Someone has to stop the Tunisian students from trying to vote with their student ID cards.

Bots Meat Commission September 22, 2011 at 1:41 pm

Pawlenty is going to come back from his trip wearing sunglasses and smoking Gauloises, quoting his favorite world-weary lines from Camus novels. This is his big chance to escape his small prairie town and see the world! I'm excited for you, T-Paw.

x111e7thst September 22, 2011 at 1:44 pm

Tunisia is a lot more like Bachmann cuntry. No government services. Lots of guns in the hands of people suffering from religious overexcitement. Maybe she should go instead.

Pristine_ODummy September 22, 2011 at 4:21 pm

Could you write her campaign a letter to that effect? Pretend to be Norwegian, or Minnesotan.

DaRooster September 22, 2011 at 1:44 pm

Republicans? Election Monitors? That's crazy talk… nice knowin' ya Tunisia…

Come here a minute September 22, 2011 at 1:45 pm

Yeah, like that's a place.

PsycWench September 22, 2011 at 1:46 pm

That's fine. Take Bachmann with you. She needs to get out more.

Pristine_ODummy September 22, 2011 at 4:21 pm

Preferably of the country. Certainly of my vicinity.

owhatever September 22, 2011 at 1:47 pm

Tim: Take it on down to Liquor Barn.

fuflans September 22, 2011 at 1:52 pm

this is just weird.

orygoon September 22, 2011 at 1:56 pm

What den of vice(s) are there in Tunisia that draw Republican politicians? Is there a description in the CIA factbook?

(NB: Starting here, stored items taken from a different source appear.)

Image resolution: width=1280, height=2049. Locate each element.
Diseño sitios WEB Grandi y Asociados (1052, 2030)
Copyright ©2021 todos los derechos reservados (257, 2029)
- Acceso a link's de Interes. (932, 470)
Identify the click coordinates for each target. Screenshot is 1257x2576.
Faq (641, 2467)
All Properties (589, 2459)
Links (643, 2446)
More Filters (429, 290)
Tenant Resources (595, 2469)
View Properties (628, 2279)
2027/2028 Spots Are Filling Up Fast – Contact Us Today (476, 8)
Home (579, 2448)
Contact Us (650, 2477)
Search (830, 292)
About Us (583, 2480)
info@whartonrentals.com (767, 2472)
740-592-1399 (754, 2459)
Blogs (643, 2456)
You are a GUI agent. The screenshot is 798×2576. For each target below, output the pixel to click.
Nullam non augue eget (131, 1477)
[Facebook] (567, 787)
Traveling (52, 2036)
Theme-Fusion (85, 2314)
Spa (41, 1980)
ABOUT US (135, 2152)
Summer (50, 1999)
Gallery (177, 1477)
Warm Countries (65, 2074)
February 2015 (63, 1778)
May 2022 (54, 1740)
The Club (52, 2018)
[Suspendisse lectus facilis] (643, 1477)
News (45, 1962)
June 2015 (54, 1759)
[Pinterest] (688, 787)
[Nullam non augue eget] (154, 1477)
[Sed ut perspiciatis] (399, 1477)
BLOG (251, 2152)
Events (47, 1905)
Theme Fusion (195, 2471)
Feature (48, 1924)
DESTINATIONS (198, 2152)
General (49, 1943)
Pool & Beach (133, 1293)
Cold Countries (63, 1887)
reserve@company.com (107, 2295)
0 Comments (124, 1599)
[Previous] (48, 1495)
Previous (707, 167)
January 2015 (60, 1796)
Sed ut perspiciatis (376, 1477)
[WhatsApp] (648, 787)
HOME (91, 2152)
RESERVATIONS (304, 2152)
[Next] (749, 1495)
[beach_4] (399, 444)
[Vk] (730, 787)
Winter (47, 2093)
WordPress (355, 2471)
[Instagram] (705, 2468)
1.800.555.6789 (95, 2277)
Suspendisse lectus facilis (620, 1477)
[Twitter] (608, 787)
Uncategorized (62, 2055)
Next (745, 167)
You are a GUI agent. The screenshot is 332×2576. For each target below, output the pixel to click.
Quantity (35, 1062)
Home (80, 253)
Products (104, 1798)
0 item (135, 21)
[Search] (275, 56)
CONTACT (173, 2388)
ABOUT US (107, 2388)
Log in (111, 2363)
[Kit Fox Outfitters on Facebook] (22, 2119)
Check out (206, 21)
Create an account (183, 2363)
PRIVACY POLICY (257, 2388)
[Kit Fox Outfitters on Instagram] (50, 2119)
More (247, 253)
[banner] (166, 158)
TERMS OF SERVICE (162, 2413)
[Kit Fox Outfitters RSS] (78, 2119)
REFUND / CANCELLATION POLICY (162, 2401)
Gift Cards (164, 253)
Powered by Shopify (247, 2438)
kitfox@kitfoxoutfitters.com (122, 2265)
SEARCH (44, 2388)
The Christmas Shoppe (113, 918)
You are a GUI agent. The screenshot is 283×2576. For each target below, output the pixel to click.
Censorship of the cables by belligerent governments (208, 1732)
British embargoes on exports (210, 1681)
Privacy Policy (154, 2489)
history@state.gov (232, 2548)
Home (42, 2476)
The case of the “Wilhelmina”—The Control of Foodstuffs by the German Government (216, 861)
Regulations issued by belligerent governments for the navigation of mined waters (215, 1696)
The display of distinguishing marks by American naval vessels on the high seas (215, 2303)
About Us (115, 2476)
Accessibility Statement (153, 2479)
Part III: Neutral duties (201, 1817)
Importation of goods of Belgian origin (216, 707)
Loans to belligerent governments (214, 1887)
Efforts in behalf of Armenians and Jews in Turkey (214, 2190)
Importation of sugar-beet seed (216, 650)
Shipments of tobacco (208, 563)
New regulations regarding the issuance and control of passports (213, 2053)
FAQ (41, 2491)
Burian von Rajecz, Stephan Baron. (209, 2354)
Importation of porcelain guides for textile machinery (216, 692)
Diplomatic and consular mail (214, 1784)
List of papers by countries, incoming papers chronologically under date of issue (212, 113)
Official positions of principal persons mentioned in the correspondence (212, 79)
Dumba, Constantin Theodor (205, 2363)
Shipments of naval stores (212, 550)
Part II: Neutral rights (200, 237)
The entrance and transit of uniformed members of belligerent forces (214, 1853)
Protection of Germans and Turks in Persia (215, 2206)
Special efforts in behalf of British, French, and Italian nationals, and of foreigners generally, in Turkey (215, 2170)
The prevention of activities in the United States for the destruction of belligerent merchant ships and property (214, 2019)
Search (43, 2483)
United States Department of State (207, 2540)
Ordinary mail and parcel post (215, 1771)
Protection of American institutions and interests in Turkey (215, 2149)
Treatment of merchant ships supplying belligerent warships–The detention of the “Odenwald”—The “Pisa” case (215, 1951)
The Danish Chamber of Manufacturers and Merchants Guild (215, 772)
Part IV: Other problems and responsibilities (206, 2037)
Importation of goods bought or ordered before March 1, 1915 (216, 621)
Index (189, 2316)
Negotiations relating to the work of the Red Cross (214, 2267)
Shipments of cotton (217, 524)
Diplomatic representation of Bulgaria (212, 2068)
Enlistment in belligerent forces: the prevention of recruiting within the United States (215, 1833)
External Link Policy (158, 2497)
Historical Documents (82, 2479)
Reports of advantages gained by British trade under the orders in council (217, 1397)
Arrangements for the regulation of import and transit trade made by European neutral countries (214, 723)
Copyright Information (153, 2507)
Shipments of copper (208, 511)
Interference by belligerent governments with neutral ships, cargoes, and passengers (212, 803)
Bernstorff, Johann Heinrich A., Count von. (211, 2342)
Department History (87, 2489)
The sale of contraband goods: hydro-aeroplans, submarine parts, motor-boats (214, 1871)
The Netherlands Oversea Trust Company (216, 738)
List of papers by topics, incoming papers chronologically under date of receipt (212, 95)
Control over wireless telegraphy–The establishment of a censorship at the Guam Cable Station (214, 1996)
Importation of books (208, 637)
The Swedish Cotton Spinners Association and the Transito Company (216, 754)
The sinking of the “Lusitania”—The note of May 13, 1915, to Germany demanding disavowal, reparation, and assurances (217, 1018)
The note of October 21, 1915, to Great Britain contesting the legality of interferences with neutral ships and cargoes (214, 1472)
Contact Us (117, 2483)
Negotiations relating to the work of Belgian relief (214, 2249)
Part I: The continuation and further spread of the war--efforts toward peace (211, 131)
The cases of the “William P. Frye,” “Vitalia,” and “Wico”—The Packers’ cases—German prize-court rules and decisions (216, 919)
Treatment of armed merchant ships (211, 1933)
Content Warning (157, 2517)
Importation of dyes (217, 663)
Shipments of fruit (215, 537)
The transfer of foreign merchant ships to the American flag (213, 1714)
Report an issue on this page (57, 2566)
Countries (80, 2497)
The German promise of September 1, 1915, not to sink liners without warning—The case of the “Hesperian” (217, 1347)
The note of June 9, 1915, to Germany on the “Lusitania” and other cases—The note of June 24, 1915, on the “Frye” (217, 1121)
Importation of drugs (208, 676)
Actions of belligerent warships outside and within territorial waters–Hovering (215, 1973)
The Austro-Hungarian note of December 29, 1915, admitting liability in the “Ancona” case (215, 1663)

HempDogbane September 22, 2011 at 2:06 pm

Since all the bridge jokes are used up…Tim's going there to bolt on the JOBZ zone sign on the outskirts of Tunis.

BZ1 September 22, 2011 at 4:39 pm

wasn't he passed over for the putrid one … Lou Sarah?

fletc3her September 22, 2011 at 8:22 pm

Remember, only sissies use sunscreen.

Negropolis September 23, 2011 at 3:14 am

Asked why he was taking up election monitoring, Mr. Pawlenty joked: “I’m available. I have time on my hands.”

Guess what, mainstream media? He's not joking.

NadePaulKuciGravMcKi September 25, 2011 at 7:51 am

But we were just told that Tim Pawlenty was
co-chair of the Willard Romney campaign.